[START OF Article]
Landais’s eccentricities kept the ship in a constant turmoil. As an example, before Alliance sailed from Boston for France on their initial voyage, the officers had insured a supply of fresh meat for the long journey by using their own funds to purchase swine as their own property. Once at sea Landais bizarrely demanded that one half of the pigs belonged to him because he owned the boar that fathered them. His officers were then ordered to abstain from killing any of them without his permission.

On the trip back to America Landais became increasing more abusive and tactlessly reprimanded his officers before the crew. On the night of July 13, Landais appeared on the quarterdeck and gave the ship’s first officer, Lt. J. A. Degge, a public scolding for not keeping the ship with the wind astern. Before that Degge had been a loyal Landais supporter, but now visibly upset by the abuse, the lieutenant ordered the men to cut off all the weather braces. Landais disliked the tone of his voice and ordered Degge to go below, but the lieutenant refused, responding that he would had rather be in hell than sail with a man he could not please.This produced what must have been a bizarre scene of Landais chasing Degge around the deck. The Frenchman instructed Captain Parke of the marines to arrest the lieutenant, but Degge armed himself, went into the wardroom and stayed below.
[END OF Article]
[START OF Data segment]
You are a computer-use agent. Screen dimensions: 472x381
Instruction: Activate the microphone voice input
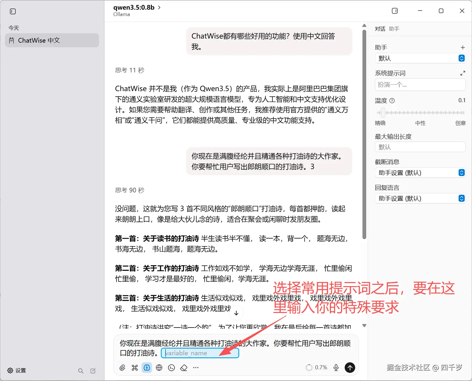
[END OF Data segment]
| Brief |
Write what comes next in the account of Landais's conduct aboard Alliance, picking up right after the sentence ending "went into the wardroom and stayed below."

| Reply to the task |
It was not long before the passengers, officers and crew grew dismayed with the captain and a series of calamities developed. The first occurred on the morning of August 5 when many of the ship’s company came to the quarterdeck and asked why had he had ordered sail taken up since the wind was fair that morning. Shortening sail did not seem the best way to get to the Grand Banks. Was he not proceeding to America? Landais was shocked by the insubordinate attitude of the crew and asked the men whether or not they intended to obey him. They responded that they would as long as he immediately proceeded to America. The Captain stubbornly gave no such order, so the men went forward and began to hoist as much sail as they could. Enraged at their rebelliousness, Landais shouted to his third lieutenant to lower the foretopsail that had been hoisted. The officer tried to obey the order, but the crew prevented him from doing so.

Then Landais ordered his marines put under arms at once to enforce his orders. Captain Parke, a consistent anti-Landais stalwart, called the roll of marines, but not a single man came aft. This meant that a state of mutiny now existed with the crew in control of the ship. The officers and passengers grew exceedingly apprehensive and Landais became indecisive. An officer asked the captain what to do when so many were against him. Landais did not know the answer so he went below, thus allowing the crew to make sail and take charge of the ship.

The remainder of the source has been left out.